Counselors hoping to start enrolling consumers sat alone in a Pensacola office with no visitors in the first few hours Tuesday. Workers were able to fill out the online application, but the website was unable to process it. A handful of state Democrats and union groups planned to host enrollment events in Jacksonville, Orlando, West Palm, Miami and Broward later in the day.

The liberal advocacy group Families USA estimates that roughly half of Florida's 3.5 million uninsured residents will be eligible for federal subsidies to help them purchase insurance. But the amount will vary widely depending on income, location, the plan, family size, age, and even tobacco use. Florida residents can choose from 102 plans, the second-highest of any state. Federal health officials were supposed to finally reveal how much plans would cost in Florida's marketplace early Tuesday morning, but that was also delayed.

Alex Gomez, a Miami father of four, said he planned to wait awhile before shopping on the online marketplace, where he hopes to purchase a better quality plan than the $500 a month high-deductible family plan he currently has.

 "Nobody knows what Obamacare is. One person says it's going to be good, another person says it's going to be bad," said Gomez. He didn't know he is likely eligible for a government subsidy through the new marketplace. Residents making less than roughly $46,000 a year and a four-person family with an income of less than $94,000 a year may receive vouchers to help offset premium costs.

"That's good news for me," said the 38-year-old self-employed painting contractor.

The exchanges are meant to have the feel of an online travel website, where consumers can compare prices and benefits of different plans. But in a potentially significant delay, the administration told Hispanic groups last week that the Spanish-language version of the website will not be ready to handle online enrollments for a few weeks. In Florida, nearly 580,000 Hispanics are eligible for health coverage through the marketplace.

"I'm concerned about the delay knowing there was a large Latino community that needed it.
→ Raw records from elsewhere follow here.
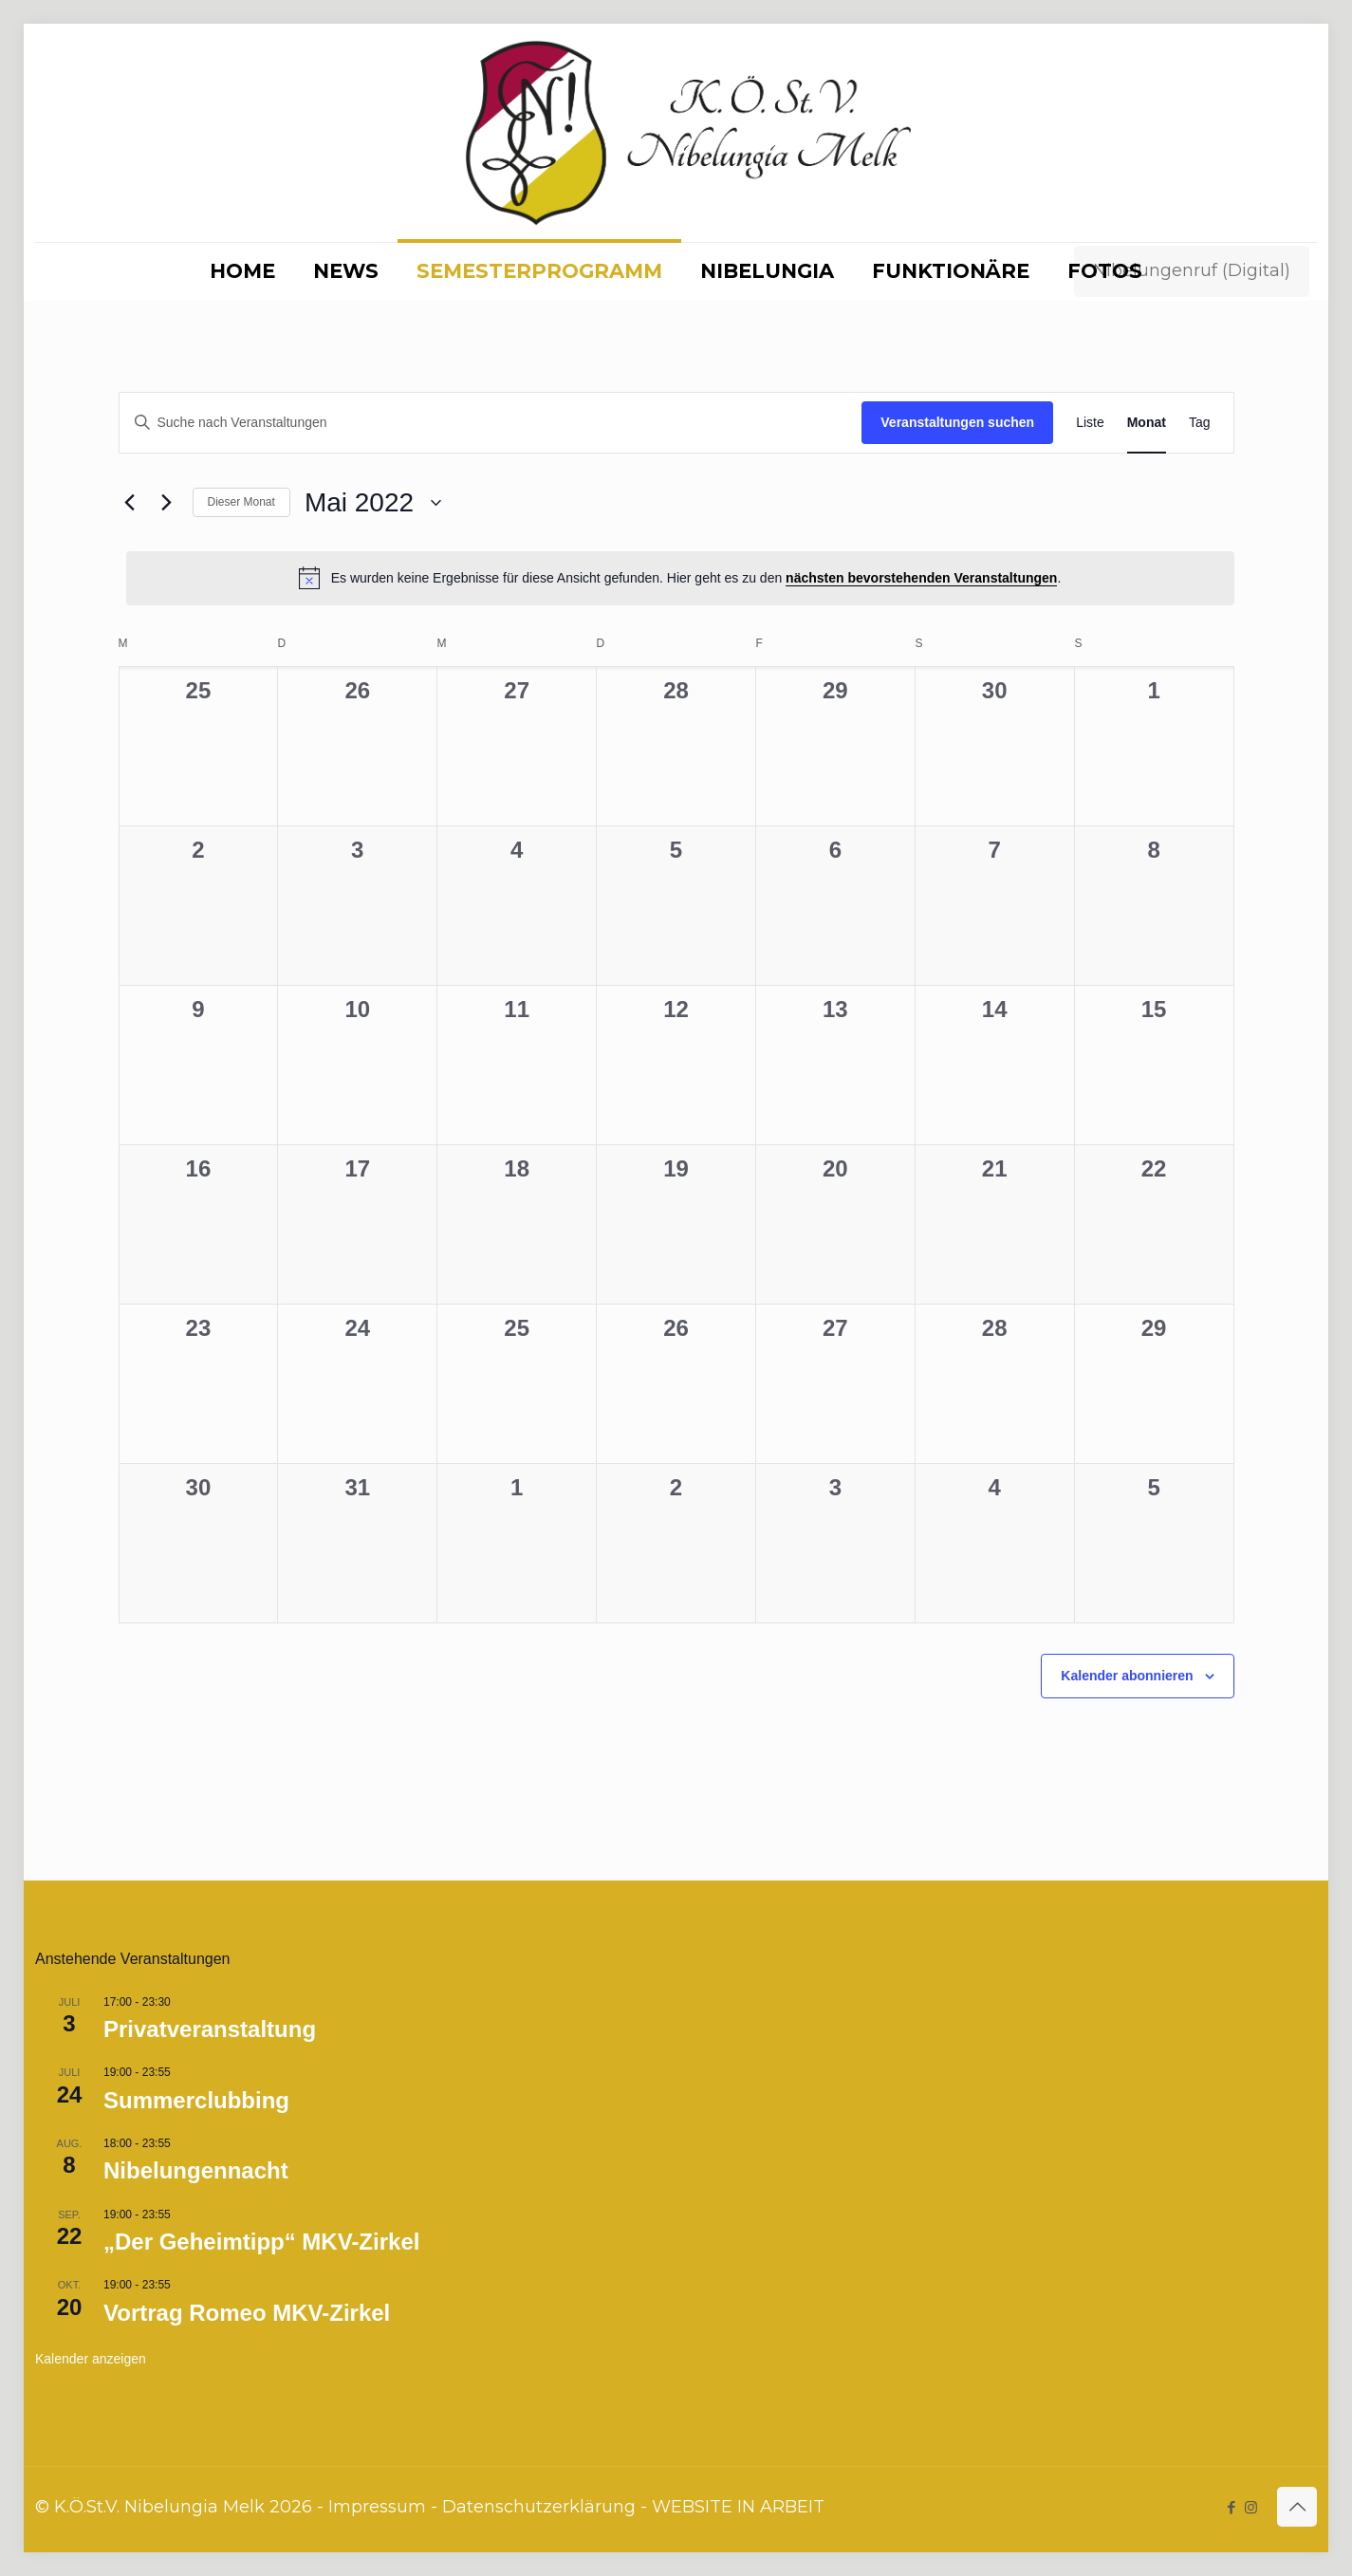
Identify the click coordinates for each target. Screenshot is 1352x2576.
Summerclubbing (196, 2100)
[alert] (680, 577)
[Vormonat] (130, 502)
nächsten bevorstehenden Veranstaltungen (921, 577)
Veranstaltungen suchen (957, 422)
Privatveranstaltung (209, 2029)
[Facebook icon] (1231, 2507)
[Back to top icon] (1297, 2507)
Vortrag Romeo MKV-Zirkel (246, 2313)
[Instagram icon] (1251, 2507)
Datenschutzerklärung (539, 2506)
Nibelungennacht (195, 2170)
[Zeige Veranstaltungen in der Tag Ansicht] (1200, 423)
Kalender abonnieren (1127, 1675)
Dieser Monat (241, 502)
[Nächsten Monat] (167, 502)
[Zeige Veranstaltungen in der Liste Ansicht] (1090, 423)
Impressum (377, 2506)
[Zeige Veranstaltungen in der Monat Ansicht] (1146, 423)
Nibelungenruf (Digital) (1191, 270)
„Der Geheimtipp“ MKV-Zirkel (261, 2241)
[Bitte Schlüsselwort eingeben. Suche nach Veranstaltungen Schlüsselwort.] (491, 423)
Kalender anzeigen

I don't think that was very well planned," said Maria Pinzon, executive director of the Hispanic Services Council in Tampa.

But she stressed that one-on-one outreach will be more powerful than the government website. Her organization is partnering with several local churches.

Supporters of the law have criticized Republican Gov. Rick Scott, saying his concerns over consumers' personal information are a scare tactic to hinder enrollment. Scott and the Republican-led Legislature have been reluctant to implement portions of the federal health reform. State officials recently banned counselors from entering county health departments to help sign people up for health insurance.

The state has only approved 34 of 96 navigator licenses so far. The counselors are not legally allowed to conduct outreach without a license, which means a majority won't be able to do their job on launch day. Several states are spending millions on marketing campaigns, but Florida isn't spending any of its own money.

Insurance plans offered through the exchange have undergone a major upgrade. As of Jan. 1, insurers can no longer turn away people with pre-existing medical conditions, and they will be limited in what they can charge to older policy holders. Consumers' financial exposure will be capped. Insurers are also required to offer beefed up benefits under the plans, so while prices may increase, consumers will be getting an upgraded product.

Anyone making below the poverty line won't be eligible for subsidies through the online marketplace. Federal health officials anticipate roughly 1 million Floridians will fall into a gap where they can't get health insurance because the state rejected Medicaid expansion.